Rebuilding their clientele after a unmitigated disaster like this would probably take so much time that they would never get back in the black, especially since they are trying to do it on $12/year per customer. That requires a LOT of customers and they will have lost most of their existing ones before they would be able to rebuild.
Add on that they probably have outdated software, probably a lot of it custom/customized, that have unknown security holes...
And from the other side of their potential audience, the cheap VPS setups that are readily available these days will probably have been eating away users too.
Heck, for $5/mo and a setup fee you can sometimes get a small dedicated server (only an Atom CPU, but 500Gb storage and half decent bandwidth) from Kimsufi and their ilk.
Perhaps it didn't make much money prior to the hack. And you would have to operate at a loss until enough new customers came in. With probably lots of bad reviews from the prior customers.
My guess is that if it was worth starting fresh, they did so with a new brand that makes no mention of the old service.
> Perhaps it didn't make much money prior to the hack.
There were significant changes to cPanel licensing not long ago which caused some consternation as it would result in some hosts needing to pay more. IIRC it moved from a per-server model to per-user, with a block of users included in the minimal fee so for small hosts the change had no effect, but for a host like this with many small accounts the extra cost there would make already small margins even more tenuous.
Presumably the little profit still made was better than nothing if the maintenance needed was minimal, but not (for this reason and/or others) large enough to be worth the rebuilding effort after this attack.
"There were significant changes to cPanel licensing not long ago which caused some consternation as it would result in some hosts needing to pay more."
That's interesting. And it would have hit those providers that were grossly oversubscribing the hardest. Guessing this service was in that bucket.
It looks like the message about shutting down was left by the hacker. I can't tell if NSLH is shutting down, though the breach doesn't instil confidence.
Whether NSLH is shutting down or not, it's a good time to make backup copies.
I guess you are also supposed to figure out for yourself what private information of yours has been compromised, since they can't be bothered to make it explicit.
The model of course is shared IP so there are dozens, even hundreds of sites at the same IP address.

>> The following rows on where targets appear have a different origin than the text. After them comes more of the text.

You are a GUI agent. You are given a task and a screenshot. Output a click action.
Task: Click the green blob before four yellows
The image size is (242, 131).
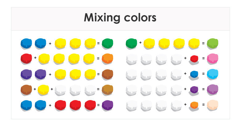click(x=131, y=43)
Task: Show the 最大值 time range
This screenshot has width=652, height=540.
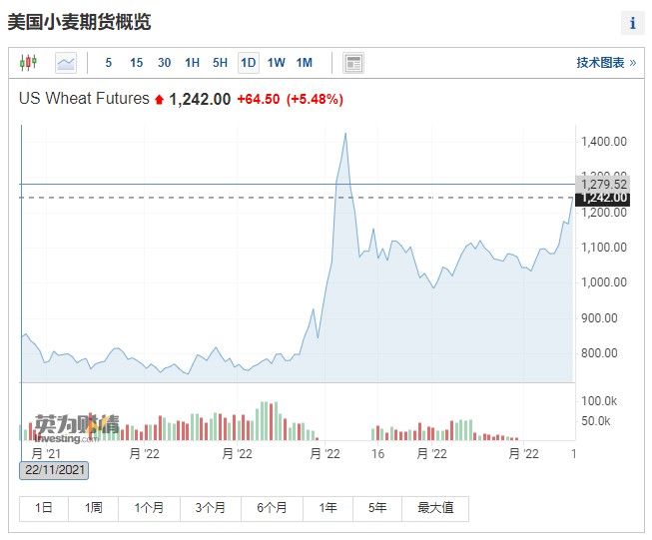Action: 435,508
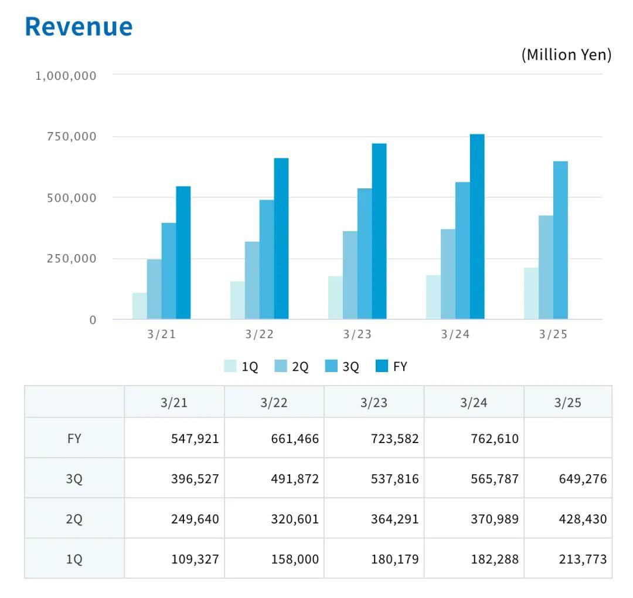Select the 649,276 cell in 3Q row
Image resolution: width=633 pixels, height=598 pixels.
coord(567,479)
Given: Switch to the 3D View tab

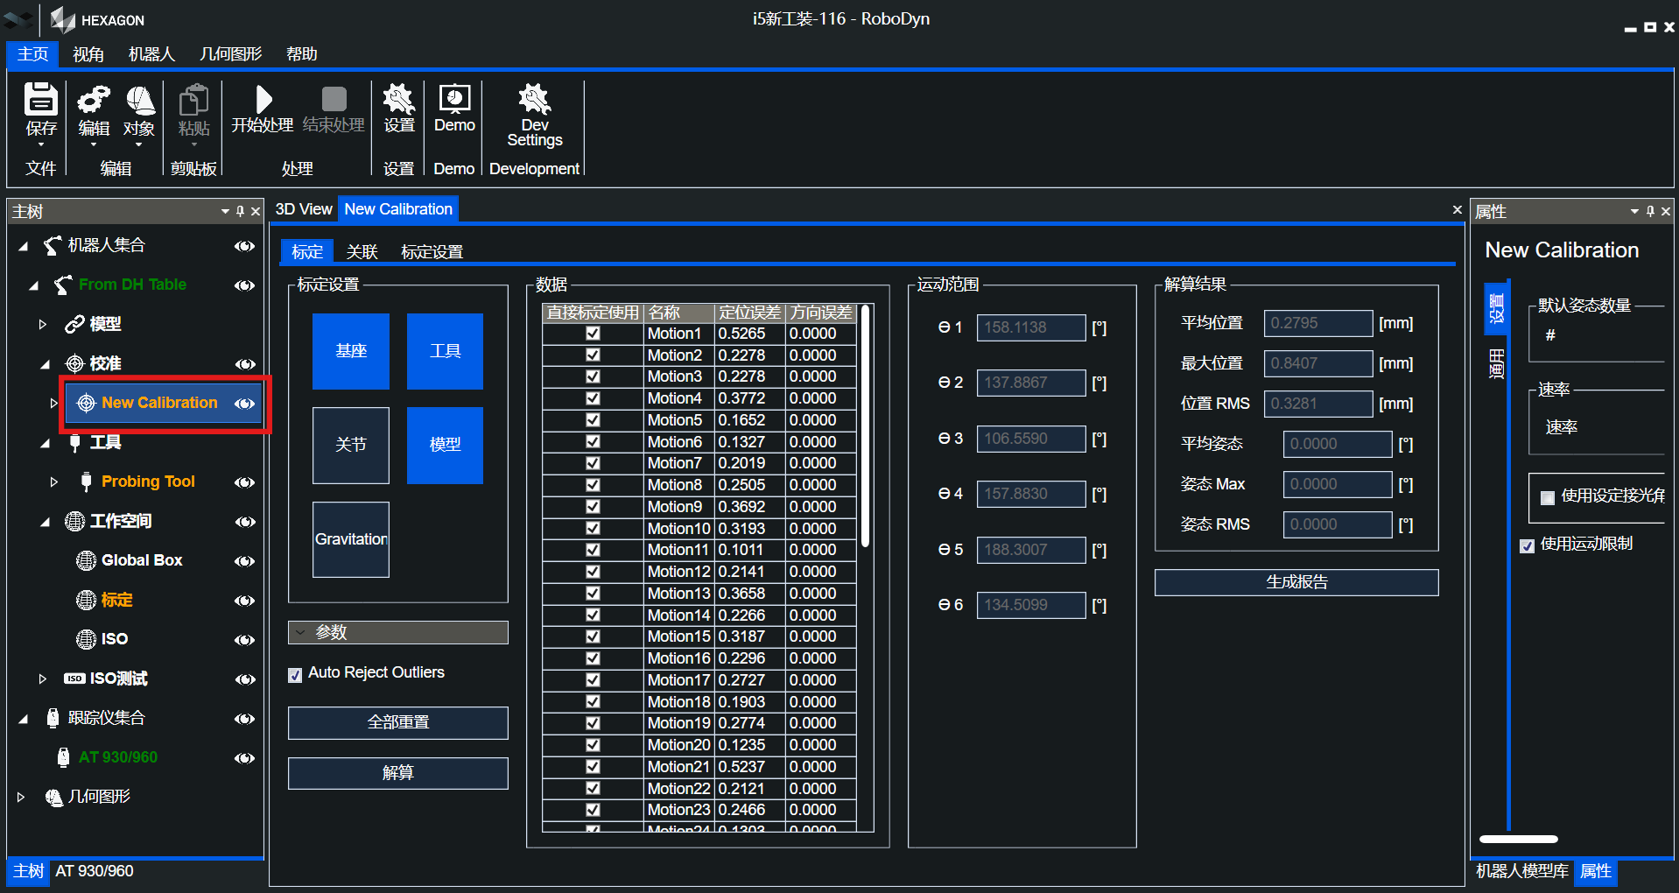Looking at the screenshot, I should pos(303,209).
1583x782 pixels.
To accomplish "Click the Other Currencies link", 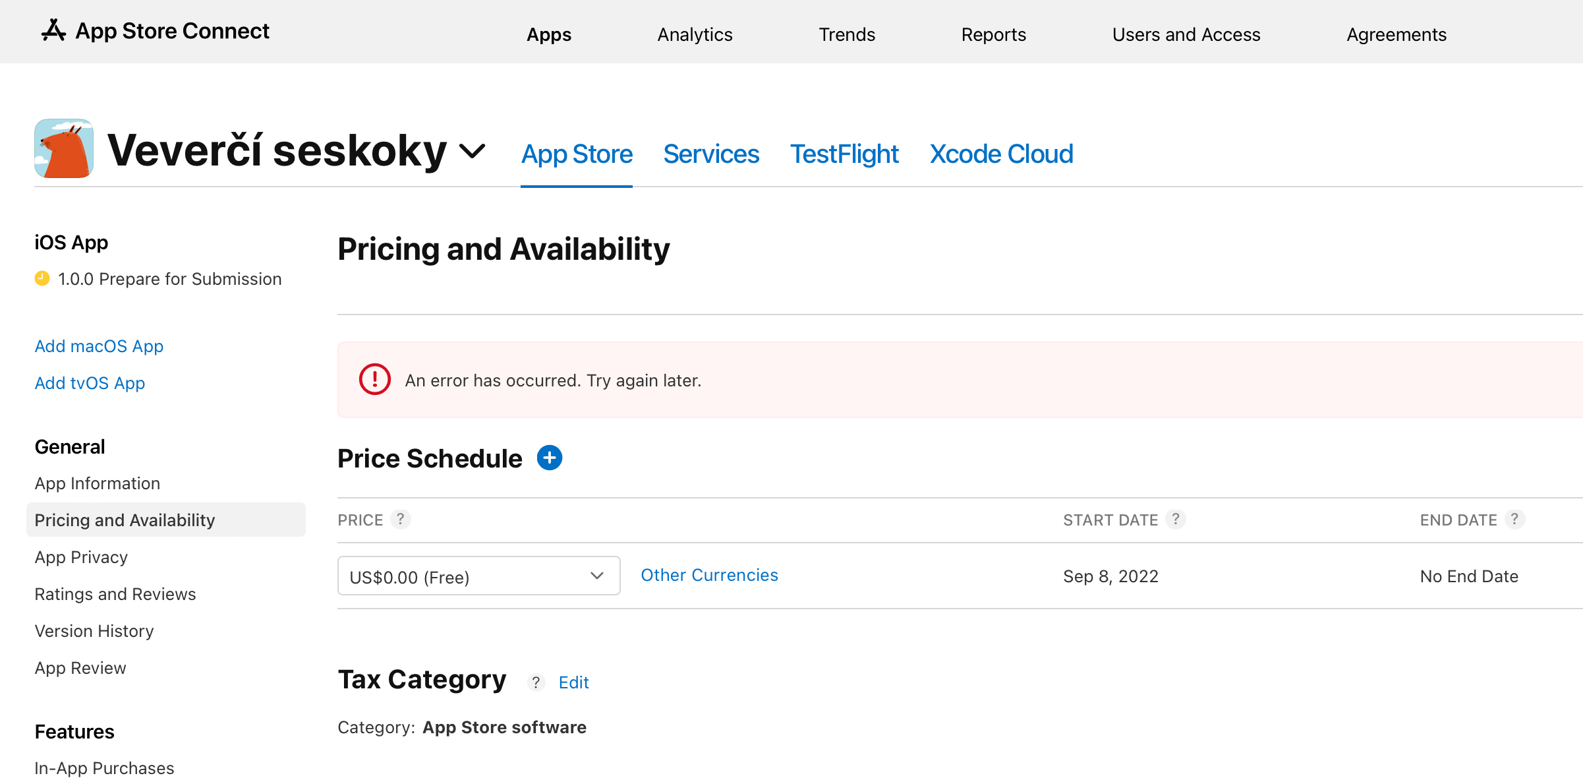I will 709,575.
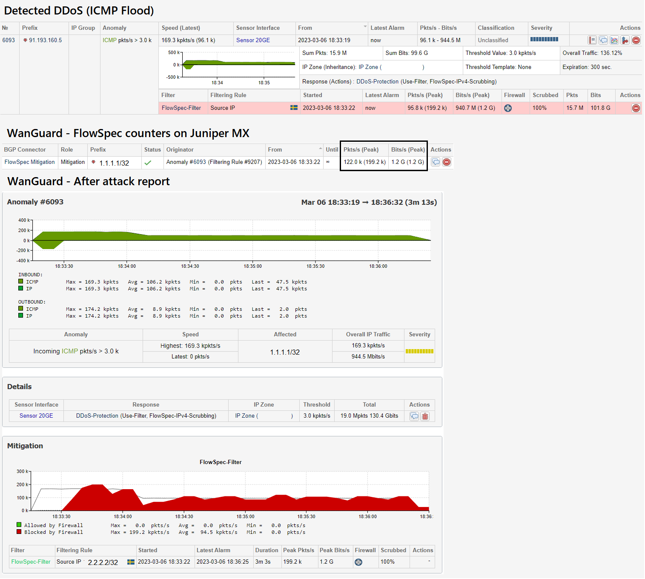Open the FlowSpec-Filter link in the mitigation table
The height and width of the screenshot is (579, 645).
[31, 562]
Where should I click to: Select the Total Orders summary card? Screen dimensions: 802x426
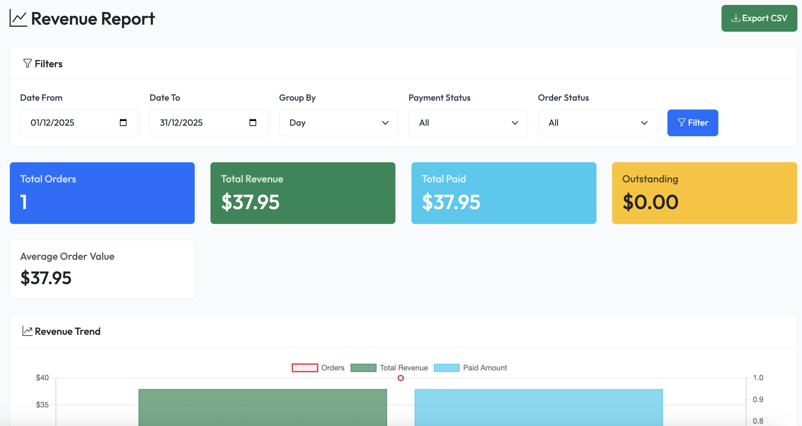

I did some kind of lookup once to see who shared an IP with my site. It was stuff like churches, auto repair shops, high school kids experiments, plumbers. This was before Wix and friends. There was nothing scammy or spammy I saw on that particular IP anyway.
----------
Experts Host Sites Here for $1/month
Do you like paying extra so other people can ask amateur questions? That's how it is at other hosting companies where beginners and experts pay the same price. Beginners drive up the cost by asking a lot of novice support questions while the experts don't contact support. That is great for amateurs, and unfair to the experts like you.
No Support Linux Hosting has a completely different business model. We ignore the support questions, and pass the savings on to you! If you are an expert who does not want to pay extra for help with amateur support issues, then you can host with us and save big money.
Experts like you can sign up now for free. We charge $1/month per website, and there is no limit to the number of websites you can host in your account. This is the best deal in the web hosting industry, as long as you are the type of person who can find his or her own answers.
-----------
From https://web.archive.org/web/20201109042643/https://www.nosup...
I guess they took savings from security too.